# Extrait du document:
Il existe pourtant une autre image de l’Afrique, celle d’une Afrique heureuse, mais c’est rarement cette image qu’on verra dans les médias occidentaux. Il y a des choses qui se font en Afrique qui méritent d’être connues. Quand les médias ne font pas honnêtement leur travail, ce que la population québécoise voit de ces pays, surtout celle-là qui n’a pas traversé les frontières nationales et dont la connaissance des pays africains se limite à ce que leur montrent les médias, c’est malheureusement cela, l’Afrique.

Cette image réduit la culture africaine à la pauvreté, à la misère et aux tragédies, une image chargée négativement, alors que bien souvent, ce n’est pas du tout le cas.

Des recommandations pour les nouveaux arrivés

Victor Dzomo conseille à toute personne arrivant au Canada de garder l’esprit ouvert. En effet, ayant souvent milité pour la cause des étudiants étrangers, il mentionne que l’Université a mis en place des structures susceptibles de faciliter l’accueil des étudiants immigrants. Cependant, pour que celles-ci fonctionnement de manière optimale, un maillage d’ententes et de partenariats avec les associations d’étudiants étrangers sur le campus et leurs associations nationales hors campus devrait s’établir, car ces dernières connaissent mieux les réalités des étudiants étrangers, peuvent servir de pont pour leur réussite académique et favoriser une meilleure intégration sociale. Les étudiants étrangers auraient ainsi des repères solides dès leur arrivée et ne seraient pas laissés à eux-mêmes.

Aujourd’hui

À l’heure actuelle, Victor Dzomo est le président du Conseil panafricain de Québec. Confédération des associations nationales africaines affiliées et d’organismes évoluant auprès des communautés africaines de Québec, le Conseil panafricain de Québec (COPAQ) est une corporation à but non lucratif et non partisan créée en janvier 2015. Sa mission est de réaliser une plus grande unité et solidarité entre les associations et communautés africaines de Québec dans le but de mieux représenter leurs membres, promouvoir leurs expertises, afin que chacun, selon son potentiel, puisse prendre sa place et jouer pleinement son rôle de citoyen dans la société d’accueil.

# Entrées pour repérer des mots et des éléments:
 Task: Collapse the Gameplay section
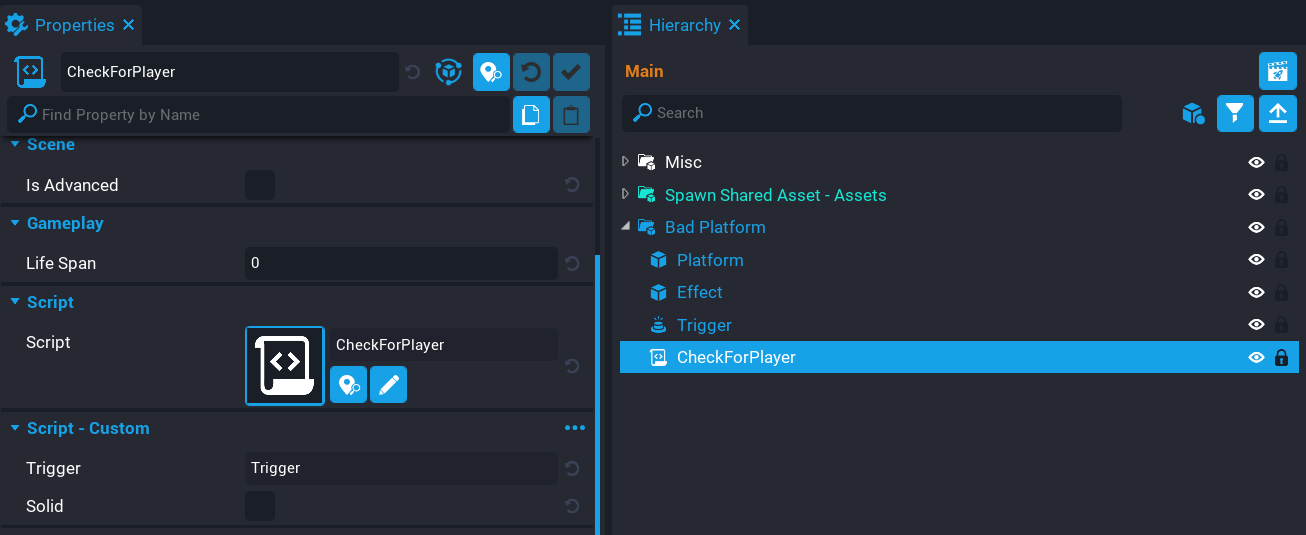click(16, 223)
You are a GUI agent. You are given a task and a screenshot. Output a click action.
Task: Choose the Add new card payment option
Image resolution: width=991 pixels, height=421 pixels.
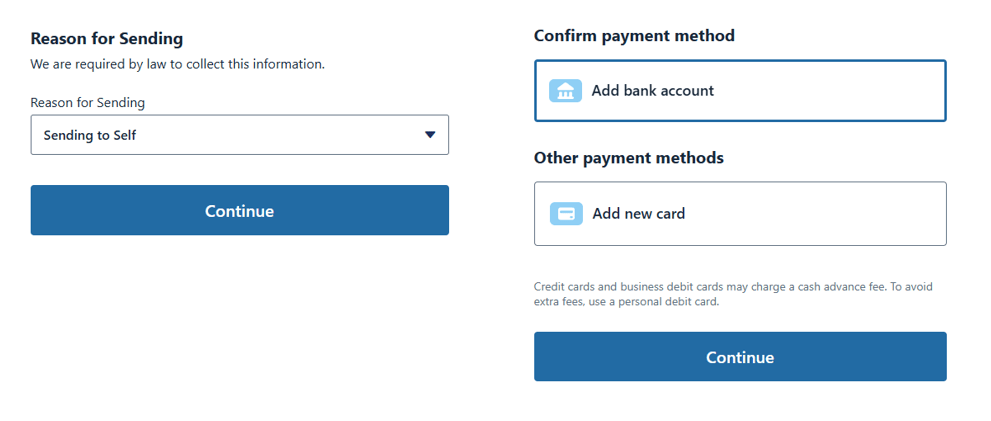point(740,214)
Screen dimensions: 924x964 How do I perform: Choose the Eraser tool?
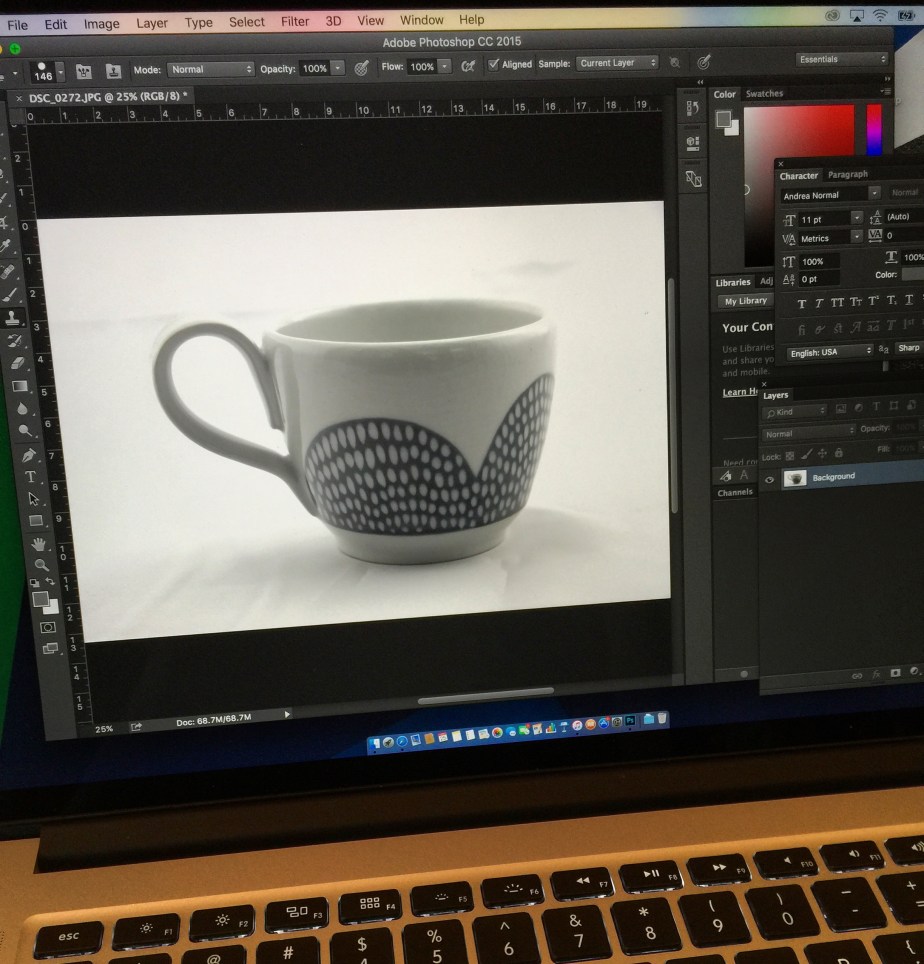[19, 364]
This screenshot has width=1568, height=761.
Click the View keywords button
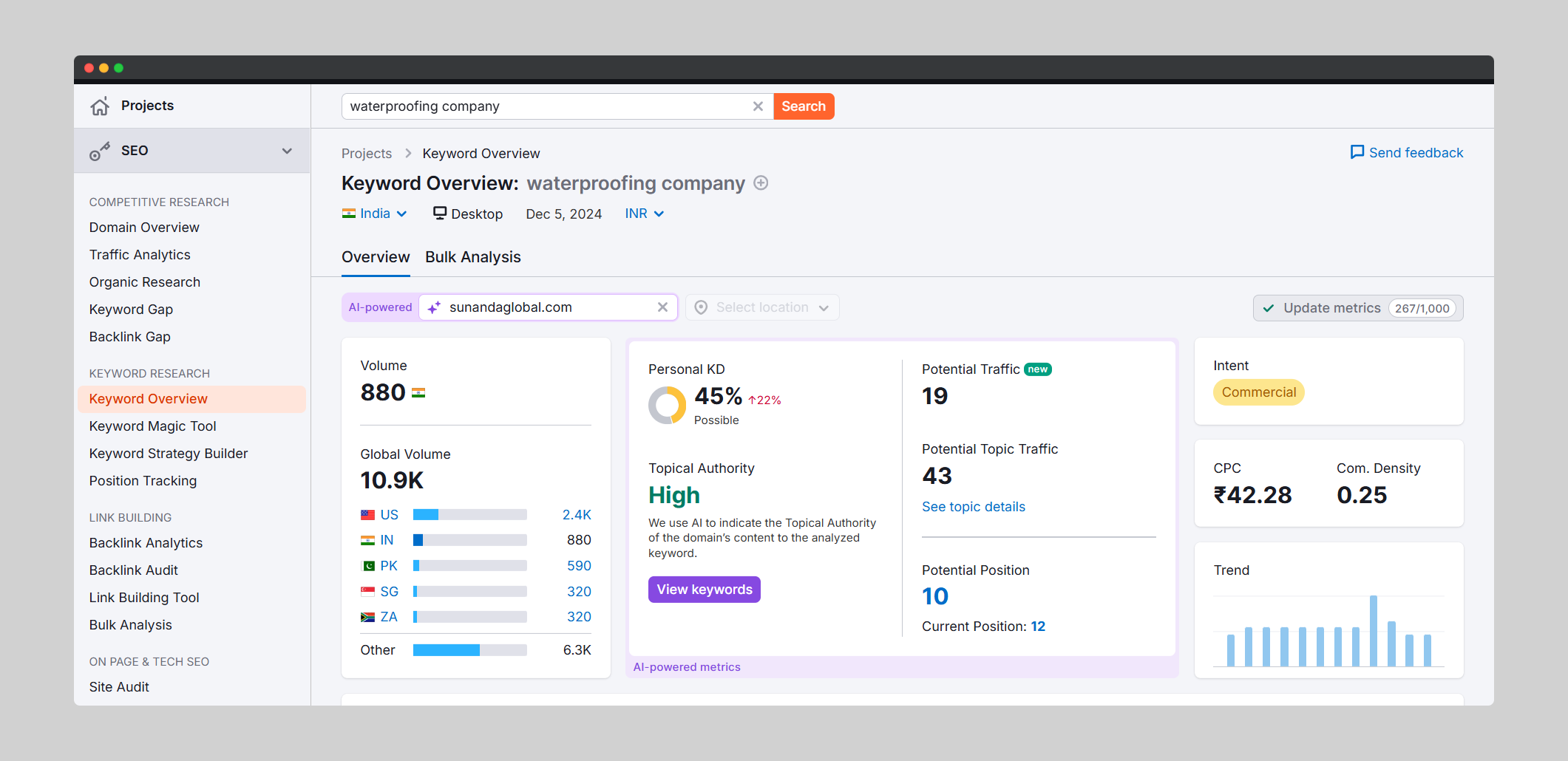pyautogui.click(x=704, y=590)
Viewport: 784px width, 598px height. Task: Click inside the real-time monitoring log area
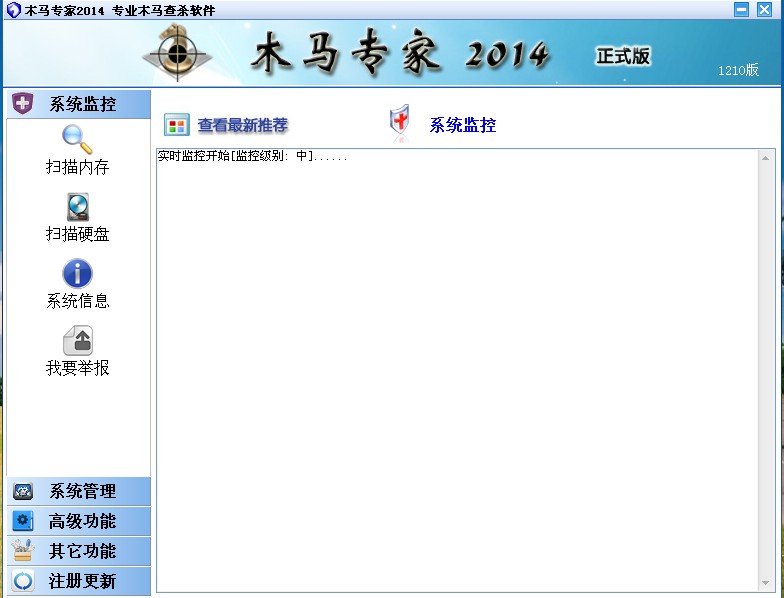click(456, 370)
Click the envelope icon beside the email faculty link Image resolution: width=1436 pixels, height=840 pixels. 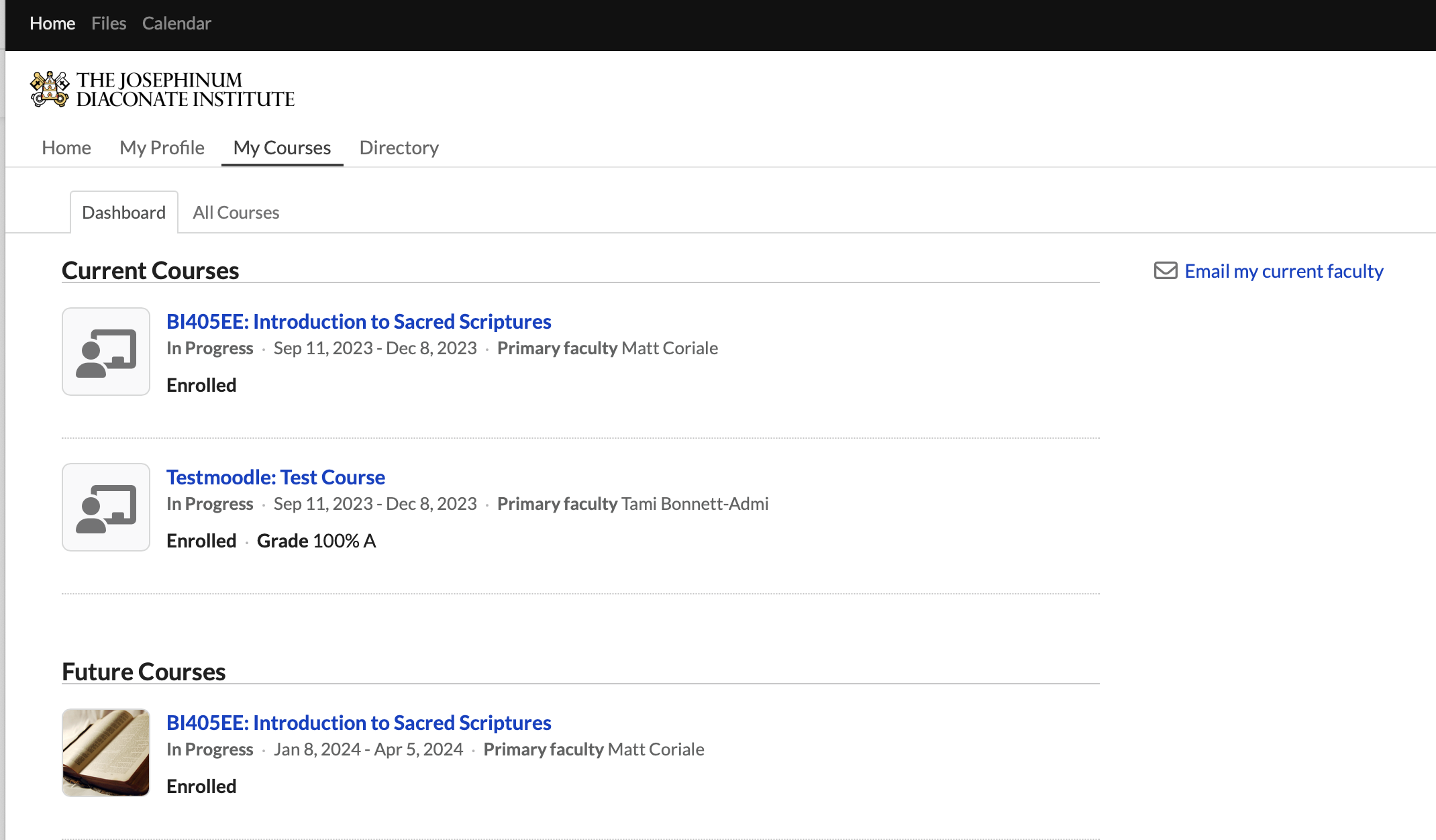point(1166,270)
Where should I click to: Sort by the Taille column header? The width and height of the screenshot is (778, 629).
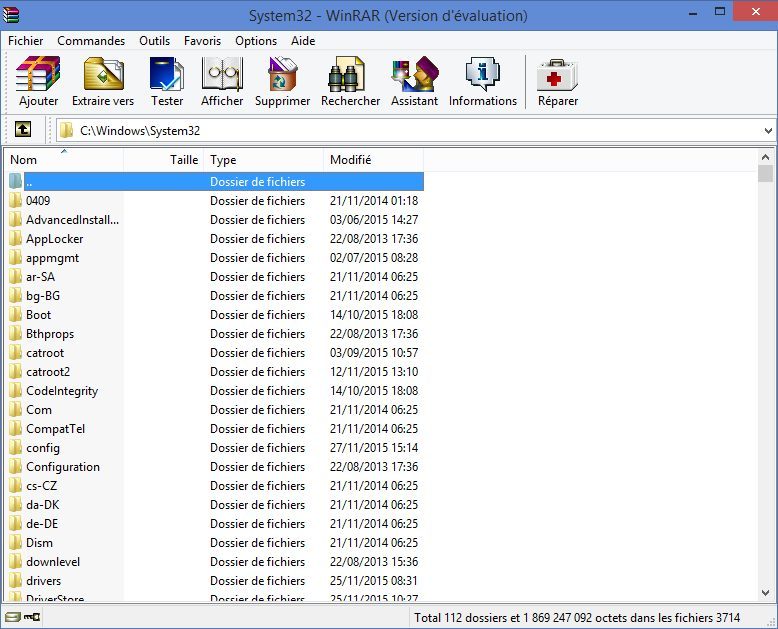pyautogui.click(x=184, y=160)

# Votre objectif:
Mettez à jour, s’il vous plaît, le passage de l’extrait qui commence par les mots « Des recommandations pour » et se termine par « laissés à eux-mêmes. », en y remplaçant « Canada » par « Québec ». Les entrées n’ont aucun rôle ici.

# Exercice réalisé:
Des recommandations pour les nouveaux arrivés

Victor Dzomo conseille à toute personne arrivant au Québec de garder l’esprit ouvert. En effet, ayant souvent milité pour la cause des étudiants étrangers, il mentionne que l’Université a mis en place des structures susceptibles de faciliter l’accueil des étudiants immigrants. Cependant, pour que celles-ci fonctionnement de manière optimale, un maillage d’ententes et de partenariats avec les associations d’étudiants étrangers sur le campus et leurs associations nationales hors campus devrait s’établir, car ces dernières connaissent mieux les réalités des étudiants étrangers, peuvent servir de pont pour leur réussite académique et favoriser une meilleure intégration sociale. Les étudiants étrangers auraient ainsi des repères solides dès leur arrivée et ne seraient pas laissés à eux-mêmes.